• _WORK REQUEST_
Reprint every line of the data, keeping each character intact.

------------------------------------------------------------------------

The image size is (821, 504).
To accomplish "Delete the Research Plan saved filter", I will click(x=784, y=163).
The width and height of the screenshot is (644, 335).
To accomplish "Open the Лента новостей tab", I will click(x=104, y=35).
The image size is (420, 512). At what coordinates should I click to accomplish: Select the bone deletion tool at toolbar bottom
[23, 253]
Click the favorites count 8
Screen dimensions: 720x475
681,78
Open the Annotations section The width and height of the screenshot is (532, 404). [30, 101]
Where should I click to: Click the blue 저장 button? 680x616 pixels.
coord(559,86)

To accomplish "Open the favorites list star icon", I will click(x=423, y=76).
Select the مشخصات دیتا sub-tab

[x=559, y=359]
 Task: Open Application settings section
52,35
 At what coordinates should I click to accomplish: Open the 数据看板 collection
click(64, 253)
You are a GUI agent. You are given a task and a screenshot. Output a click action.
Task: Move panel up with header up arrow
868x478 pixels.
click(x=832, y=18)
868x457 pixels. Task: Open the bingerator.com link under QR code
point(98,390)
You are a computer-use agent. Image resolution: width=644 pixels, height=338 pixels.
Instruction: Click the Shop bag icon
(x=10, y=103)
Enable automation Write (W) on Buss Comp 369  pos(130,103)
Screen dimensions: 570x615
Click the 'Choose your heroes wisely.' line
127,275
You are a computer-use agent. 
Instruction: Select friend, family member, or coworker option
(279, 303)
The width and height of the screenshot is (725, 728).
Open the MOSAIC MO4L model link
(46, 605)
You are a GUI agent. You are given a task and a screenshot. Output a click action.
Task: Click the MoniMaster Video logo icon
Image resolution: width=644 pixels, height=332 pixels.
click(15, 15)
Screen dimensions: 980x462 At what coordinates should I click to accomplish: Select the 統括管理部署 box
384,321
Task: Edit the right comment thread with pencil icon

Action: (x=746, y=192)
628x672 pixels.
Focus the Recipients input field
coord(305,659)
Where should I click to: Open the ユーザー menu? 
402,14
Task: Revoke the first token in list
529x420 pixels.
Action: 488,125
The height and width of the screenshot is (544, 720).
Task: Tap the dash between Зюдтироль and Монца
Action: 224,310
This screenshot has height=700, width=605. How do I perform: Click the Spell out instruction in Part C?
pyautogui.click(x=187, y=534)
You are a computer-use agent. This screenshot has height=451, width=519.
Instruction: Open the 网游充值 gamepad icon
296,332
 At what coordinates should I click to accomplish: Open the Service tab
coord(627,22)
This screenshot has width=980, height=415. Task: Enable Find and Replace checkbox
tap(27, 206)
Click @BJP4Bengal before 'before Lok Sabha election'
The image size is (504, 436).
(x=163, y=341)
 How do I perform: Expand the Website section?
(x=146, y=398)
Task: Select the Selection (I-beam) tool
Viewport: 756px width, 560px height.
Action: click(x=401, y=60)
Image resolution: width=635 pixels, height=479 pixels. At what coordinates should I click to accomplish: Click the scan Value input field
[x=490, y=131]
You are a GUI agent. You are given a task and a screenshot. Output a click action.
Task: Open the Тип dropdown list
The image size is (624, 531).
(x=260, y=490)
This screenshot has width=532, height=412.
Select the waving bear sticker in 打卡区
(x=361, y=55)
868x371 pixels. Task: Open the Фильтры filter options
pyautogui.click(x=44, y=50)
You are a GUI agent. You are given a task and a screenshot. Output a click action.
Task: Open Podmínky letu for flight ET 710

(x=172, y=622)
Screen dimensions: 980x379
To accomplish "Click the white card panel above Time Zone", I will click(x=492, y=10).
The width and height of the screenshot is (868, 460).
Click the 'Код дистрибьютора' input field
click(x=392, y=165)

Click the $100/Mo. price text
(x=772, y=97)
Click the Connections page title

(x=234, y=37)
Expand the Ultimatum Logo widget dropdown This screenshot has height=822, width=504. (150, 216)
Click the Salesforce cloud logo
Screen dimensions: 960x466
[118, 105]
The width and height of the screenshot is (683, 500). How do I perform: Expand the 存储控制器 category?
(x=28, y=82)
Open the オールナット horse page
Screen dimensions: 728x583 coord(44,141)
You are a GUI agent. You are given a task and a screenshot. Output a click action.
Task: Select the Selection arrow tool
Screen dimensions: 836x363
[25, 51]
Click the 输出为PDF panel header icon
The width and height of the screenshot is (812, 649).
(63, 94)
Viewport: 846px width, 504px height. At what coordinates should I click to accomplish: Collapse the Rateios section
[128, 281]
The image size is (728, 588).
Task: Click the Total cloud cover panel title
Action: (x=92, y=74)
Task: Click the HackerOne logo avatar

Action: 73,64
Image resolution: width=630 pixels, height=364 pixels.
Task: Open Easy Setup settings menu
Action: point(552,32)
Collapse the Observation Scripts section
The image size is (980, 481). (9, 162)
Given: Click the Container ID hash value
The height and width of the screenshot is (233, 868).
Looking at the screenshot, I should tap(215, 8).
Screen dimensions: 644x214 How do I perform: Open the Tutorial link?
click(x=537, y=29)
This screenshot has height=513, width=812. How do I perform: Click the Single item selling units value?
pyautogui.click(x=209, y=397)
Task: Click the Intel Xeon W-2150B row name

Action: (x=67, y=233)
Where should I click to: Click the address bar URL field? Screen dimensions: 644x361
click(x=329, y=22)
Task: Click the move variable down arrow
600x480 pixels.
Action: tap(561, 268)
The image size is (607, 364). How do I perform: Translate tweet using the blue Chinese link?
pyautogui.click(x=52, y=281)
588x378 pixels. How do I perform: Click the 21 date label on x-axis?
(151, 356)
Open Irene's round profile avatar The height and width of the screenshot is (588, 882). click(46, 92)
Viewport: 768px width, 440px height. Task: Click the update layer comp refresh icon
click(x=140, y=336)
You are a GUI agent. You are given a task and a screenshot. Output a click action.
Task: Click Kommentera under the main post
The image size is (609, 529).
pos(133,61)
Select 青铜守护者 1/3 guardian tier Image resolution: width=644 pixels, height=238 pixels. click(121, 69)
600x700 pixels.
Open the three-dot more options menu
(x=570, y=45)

------------------------------------------------------------------------

• _RESULT FOR THIS EXERCISE_
The image size is (821, 504).
To accomplish "Delete the Research Plan saved filter", I will click(x=784, y=163).
The width and height of the screenshot is (644, 335).
To accomplish "Open the Лента новостей tab", I will click(x=104, y=35).
The image size is (420, 512). At what coordinates should I click to accomplish: Select the bone deletion tool at toolbar bottom
[23, 253]
Click the favorites count 8
Screen dimensions: 720x475
681,78
Open the Annotations section The width and height of the screenshot is (532, 404). [30, 101]
Where should I click to: Click the blue 저장 button? 680x616 pixels.
coord(559,86)

To accomplish "Open the favorites list star icon", I will click(x=423, y=76).
Select the مشخصات دیتا sub-tab

[x=559, y=359]
 Task: Open Application settings section
52,35
 At what coordinates should I click to accomplish: Open the 数据看板 collection
click(64, 253)
You are a GUI agent. You are given a task and a screenshot. Output a click action.
Task: Move panel up with header up arrow
868x478 pixels.
click(x=832, y=18)
868x457 pixels. Task: Open the bingerator.com link under QR code
point(98,390)
You are a computer-use agent. Image resolution: width=644 pixels, height=338 pixels.
Instruction: Click the Shop bag icon
(x=10, y=103)
Enable automation Write (W) on Buss Comp 369  pos(130,103)
Screen dimensions: 570x615
Click the 'Choose your heroes wisely.' line
127,275
You are a computer-use agent. 
Instruction: Select friend, family member, or coworker option
(279, 303)
The width and height of the screenshot is (725, 728).
Open the MOSAIC MO4L model link
(46, 605)
You are a GUI agent. You are given a task and a screenshot. Output a click action.
Task: Click the MoniMaster Video logo icon
Image resolution: width=644 pixels, height=332 pixels.
click(15, 15)
Screen dimensions: 980x462 At what coordinates should I click to accomplish: Select the 統括管理部署 box
384,321
Task: Edit the right comment thread with pencil icon

Action: (x=746, y=192)
628x672 pixels.
Focus the Recipients input field
coord(305,659)
Where should I click to: Open the ユーザー menu? 
402,14
Task: Revoke the first token in list
529x420 pixels.
Action: 488,125
The height and width of the screenshot is (544, 720).
Task: Tap the dash between Зюдтироль and Монца
Action: 224,310
This screenshot has height=700, width=605. How do I perform: Click the Spell out instruction in Part C?
pyautogui.click(x=187, y=534)
You are a computer-use agent. This screenshot has height=451, width=519.
Instruction: Open the 网游充值 gamepad icon
296,332
 At what coordinates should I click to accomplish: Open the Service tab
coord(627,22)
This screenshot has width=980, height=415. Task: Enable Find and Replace checkbox
tap(27, 206)
Click @BJP4Bengal before 'before Lok Sabha election'
The image size is (504, 436).
(x=163, y=341)
 How do I perform: Expand the Website section?
(x=146, y=398)
Task: Select the Selection (I-beam) tool
Viewport: 756px width, 560px height.
Action: click(x=401, y=60)
Image resolution: width=635 pixels, height=479 pixels. At what coordinates should I click to accomplish: Click the scan Value input field
[x=490, y=131]
You are a GUI agent. You are given a task and a screenshot. Output a click action.
Task: Open the Тип dropdown list
The image size is (624, 531).
(x=260, y=490)
This screenshot has width=532, height=412.
Select the waving bear sticker in 打卡区
(x=361, y=55)
868x371 pixels. Task: Open the Фильтры filter options
pyautogui.click(x=44, y=50)
You are a GUI agent. You are given a task and a screenshot. Output a click action.
Task: Open Podmínky letu for flight ET 710

(x=172, y=622)
Screen dimensions: 980x379
To accomplish "Click the white card panel above Time Zone", I will click(x=492, y=10).
The width and height of the screenshot is (868, 460).
Click the 'Код дистрибьютора' input field
click(x=392, y=165)

Click the $100/Mo. price text
(x=772, y=97)
Click the Connections page title

(x=234, y=37)
Expand the Ultimatum Logo widget dropdown This screenshot has height=822, width=504. (150, 216)
Click the Salesforce cloud logo
Screen dimensions: 960x466
[118, 105]
The width and height of the screenshot is (683, 500). How do I perform: Expand the 存储控制器 category?
(x=28, y=82)
Open the オールナット horse page
Screen dimensions: 728x583 coord(44,141)
You are a GUI agent. You are given a task and a screenshot. Output a click action.
Task: Select the Selection arrow tool
Screen dimensions: 836x363
[25, 51]
Click the 输出为PDF panel header icon
The width and height of the screenshot is (812, 649).
(63, 94)
Viewport: 846px width, 504px height. At what coordinates should I click to accomplish: Collapse the Rateios section
[128, 281]
The image size is (728, 588).
Task: Click the Total cloud cover panel title
Action: (x=92, y=74)
Task: Click the HackerOne logo avatar

Action: 73,64
Image resolution: width=630 pixels, height=364 pixels.
Task: Open Easy Setup settings menu
Action: point(552,32)
Collapse the Observation Scripts section
The image size is (980, 481). (9, 162)
Given: Click the Container ID hash value
The height and width of the screenshot is (233, 868).
Looking at the screenshot, I should tap(215, 8).
Screen dimensions: 644x214 How do I perform: Open the Tutorial link?
click(x=537, y=29)
This screenshot has height=513, width=812. How do I perform: Click the Single item selling units value?
pyautogui.click(x=209, y=397)
Task: Click the Intel Xeon W-2150B row name

Action: (x=67, y=233)
Where should I click to: Click the address bar URL field? Screen dimensions: 644x361
click(x=329, y=22)
Task: Click the move variable down arrow
600x480 pixels.
Action: tap(561, 268)
The image size is (607, 364). How do I perform: Translate tweet using the blue Chinese link?
pyautogui.click(x=52, y=281)
588x378 pixels. How do I perform: Click the 21 date label on x-axis?
(151, 356)
Open Irene's round profile avatar The height and width of the screenshot is (588, 882). click(46, 92)
Viewport: 768px width, 440px height. Task: Click the update layer comp refresh icon
click(x=140, y=336)
You are a GUI agent. You are given a task and a screenshot. Output a click action.
Task: Click Kommentera under the main post
The image size is (609, 529).
pos(133,61)
Select 青铜守护者 1/3 guardian tier Image resolution: width=644 pixels, height=238 pixels. click(121, 69)
600x700 pixels.
Open the three-dot more options menu
(x=570, y=45)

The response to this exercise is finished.